It is measured that: when the motor is in idle load, the idle load current of the motor is 18 amperes; when the motor works under the rated working condition, the three-phase load current of the motor is 29 amperes on average.

According to the load current 29A of the motor, the following load data of the motor can be calculated:

(1) the known apparent power is: s_C＝1.732×0.38×29＝19kVA。

(2) No-load current (electrical engineering manual K ═ 4.2):

(3) load power:

(4) reactive power:

(5) load current:

(6) reactive power ratio:

the natural power factor of the motor is found to be 0.74 through a reactive power ratio table, the natural power factor cannot reach the national standard, electric energy is wasted, and reactive compensation is carried out when the power factor is increased to 0.9.

And (4) table lookup: coefficient K is 0.425, required capacitance compensation capacity: q is 14kW multiplied by 0.425 5.95 kvar.

The results after compensation are shown in table 2:

TABLE 2 Compensation results

Compensated load current:

active power loss:

test example 3

The test example measures and calculates the load current and the active power consumption of the rare earth feed liquid tank body when the rare earth feed liquid tank body works under the specified load after the energy-saving transmission device is installed. Under the appointed load, the rare earth feed liquid cell body can reach rated operating mode, makes the rotational speed of executive component 300 revolutions per minute for rated rotational speed.

The rare earth feed liquid trough body power component is 2 motors, each motor uniformly drives 5 mixers through the speed reduction of a first-level V-shaped belt pulley, and the mixers are execution components. V-belt pulley transmission efficiency eta₁＝0.95。

The original motor of the rare earth feed liquid tank body is replaced by a vertical motor with 0.75 kilowatt, the vertical motor is in transmission connection with an input shaft 114 of the gear box 100 through a V-shaped belt pulley of an original transmission assembly, an output shaft 116 is in transmission connection with a rotating shaft of the third gear 108, secondary transmission is carried out in the gear box 100, and the gear box relates to a 3-pair rolling bearing. The output shaft 116 is in transmission connection with the actuating assembly through a coupling. Is transmitted to an execution component by a motor and is fourAnd step speed reduction transmission.
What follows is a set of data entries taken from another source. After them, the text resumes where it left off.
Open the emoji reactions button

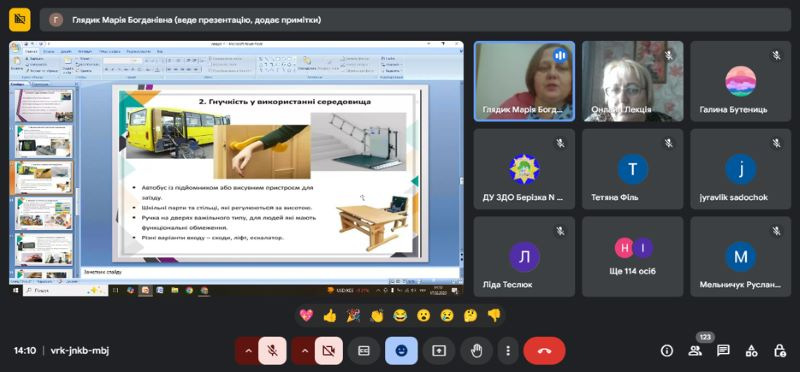point(401,351)
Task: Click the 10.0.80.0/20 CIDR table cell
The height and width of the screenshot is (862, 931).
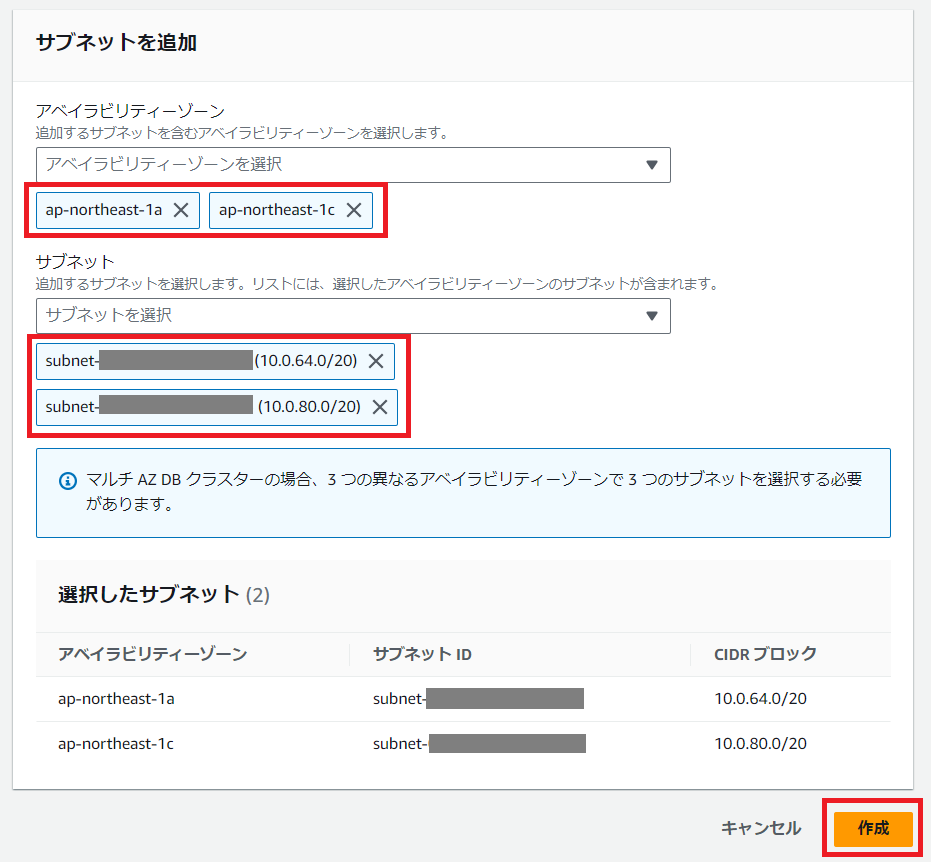Action: click(760, 744)
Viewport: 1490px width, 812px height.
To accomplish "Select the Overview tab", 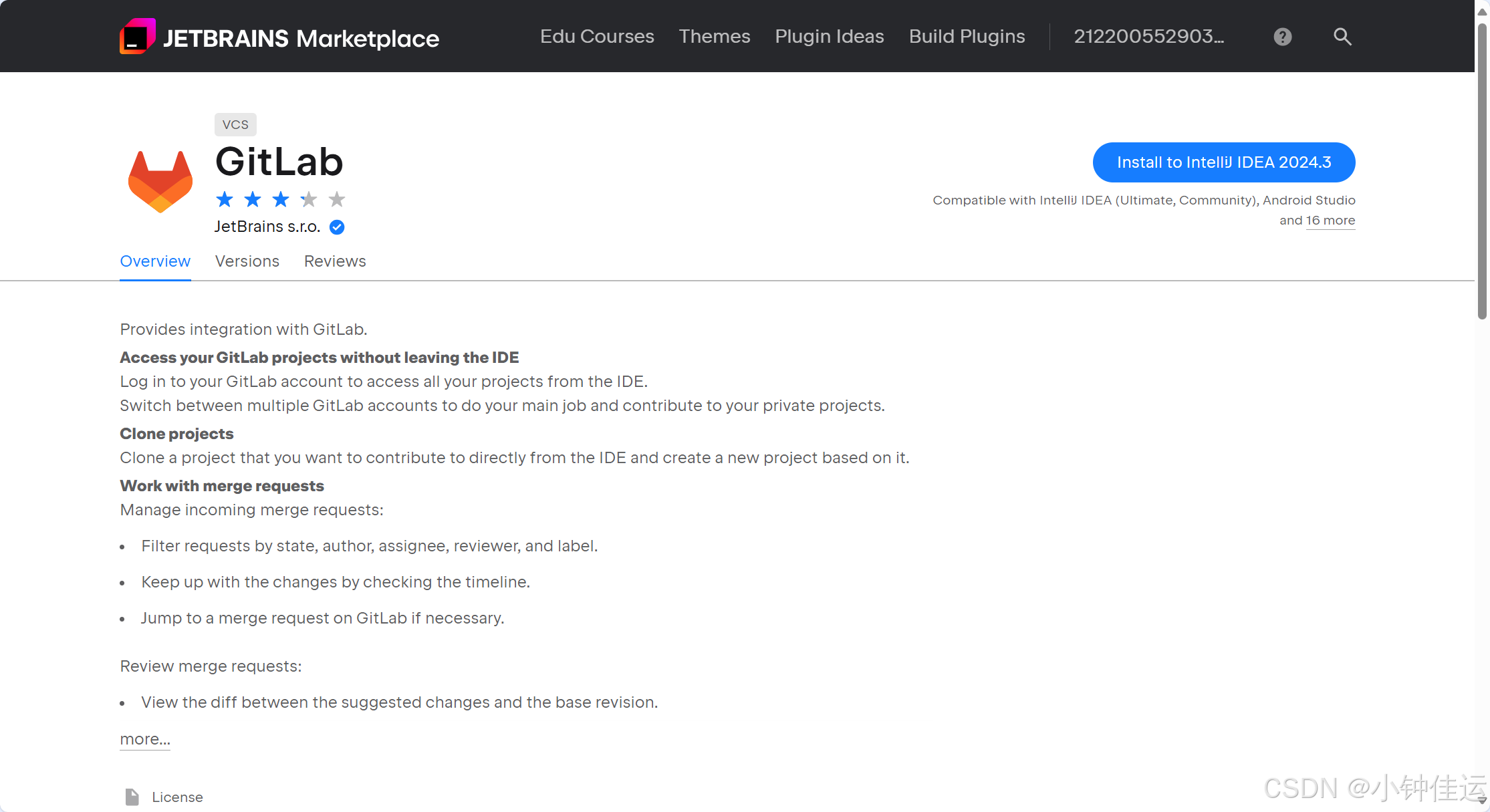I will pyautogui.click(x=155, y=261).
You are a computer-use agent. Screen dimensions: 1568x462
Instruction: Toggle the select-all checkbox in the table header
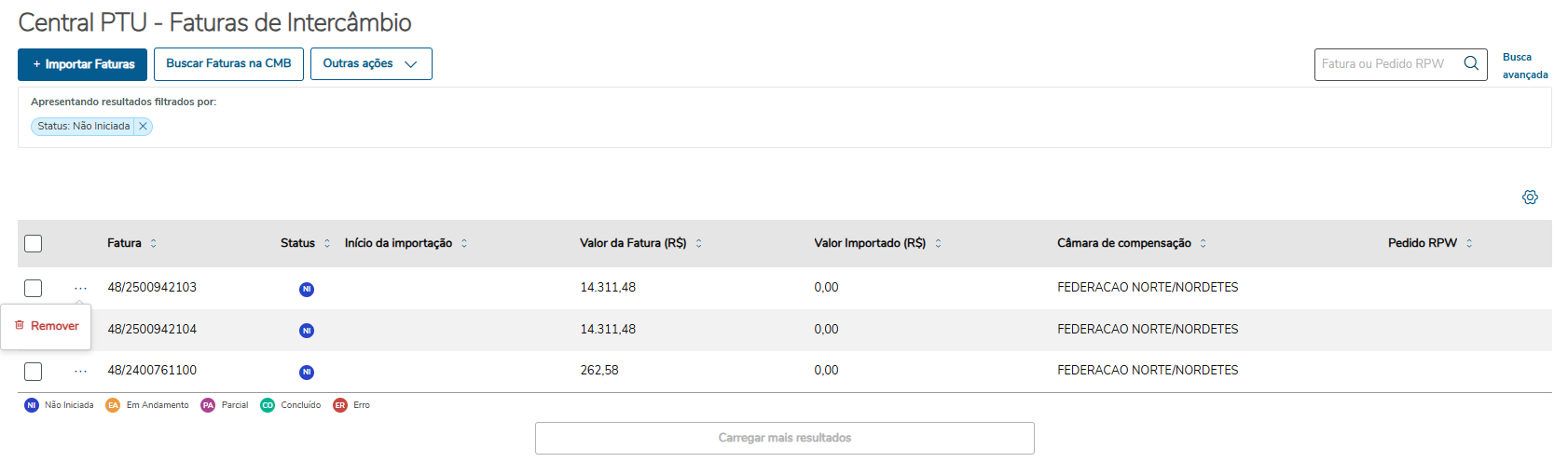click(x=34, y=244)
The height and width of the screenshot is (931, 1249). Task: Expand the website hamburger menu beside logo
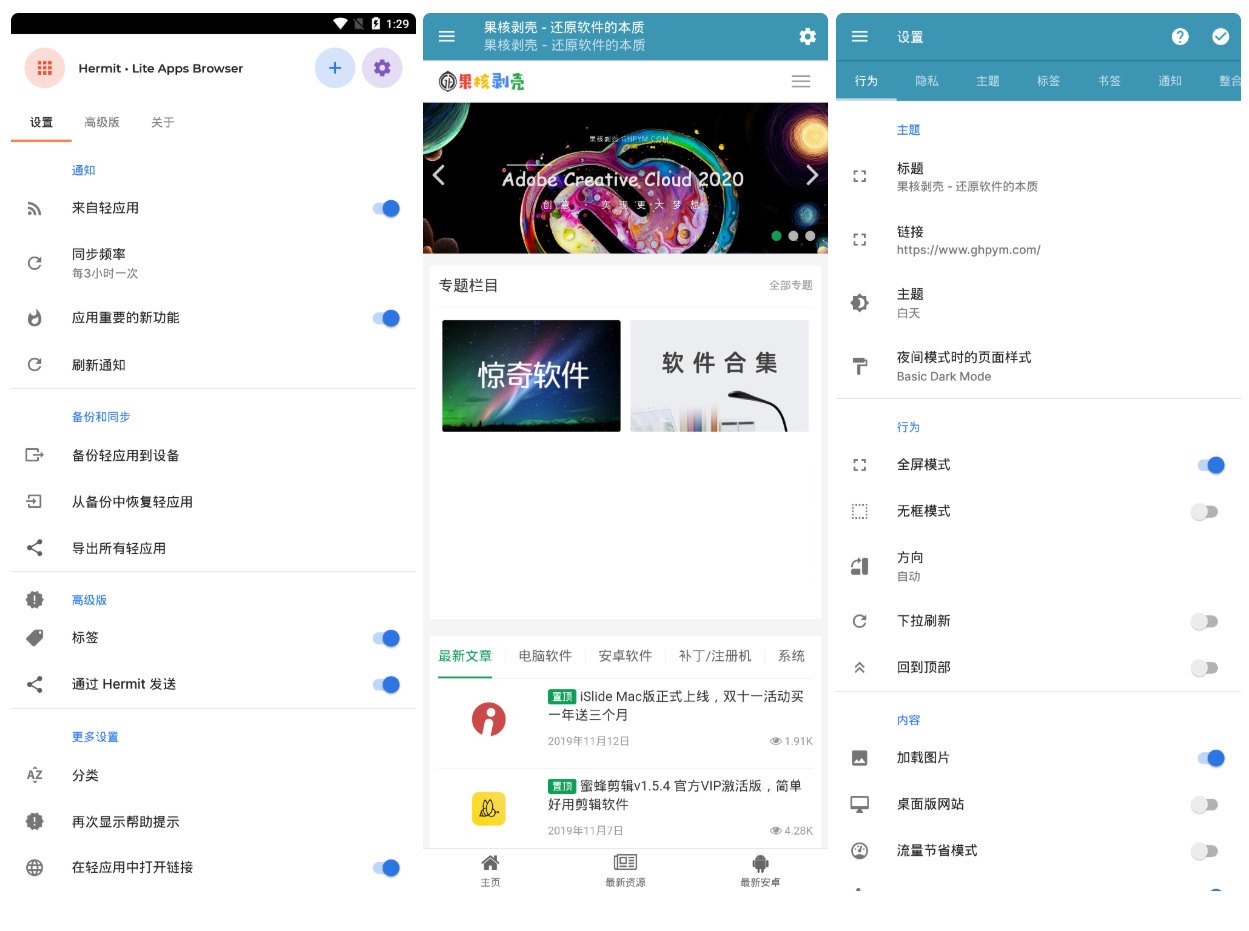pos(800,82)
V-belt pulley transmission efficiency eta₁0.95, 3 pairs of rolling bearing transmission efficiency eta₂0.98, 2 pairs of gears η₃0.98, the transmission efficiency eta of the coupling₄0.99. The transmission efficiency eta of the existing transmission assembly_a＝0.98³×0.98²×0.95×0.99＝0.846。

The intelligent electric meter (model: DTZY 188-Z; meter number: 13000132448) is connected in series with 1 multifunctional network instrument (model: PD866E-9S4), and the electric power consumption is measured by adding a first-stage V-belt speed reduction uniform transmission 5 stirring machines to a 0.75 kilowatt motor transmission device under the condition of no local reactive compensation, and the measured data of the two intelligent electric meters are the same. The measured result is as follows: the phase voltages are 225 volts, 227 volts, 229 volts, respectively, so the average voltage is calculated to be 227 volts,

the load current is 1.77A, the active loss is 0.79 kW hour, the reactive loss is 0.93 Km hour, and the natural power factor is 0.64.

According to the load current of the motor being 1.77A, the following load data of the motor can be calculated:

(1) the known apparent power is: s_C＝1.732×0.38×1.77＝1.16kVA。

(2) No-load current (electrical engineering manual K ═ 3.4):

(3) load power:

(4) reactive power:

(5) load current:

(6) reactive power ratio:

the natural power factor of the motor is found to be 0.5 through a reactive power ratio table, the natural power factor cannot reach the national standard, electric energy waste is caused, and reactive compensation is carried out when the power factor is improved to 0.9.

And (4) table lookup: coefficient K is 1.248, required capacitance compensation capacity: q is 0.58kW multiplied by 1.248 0.72 kvar.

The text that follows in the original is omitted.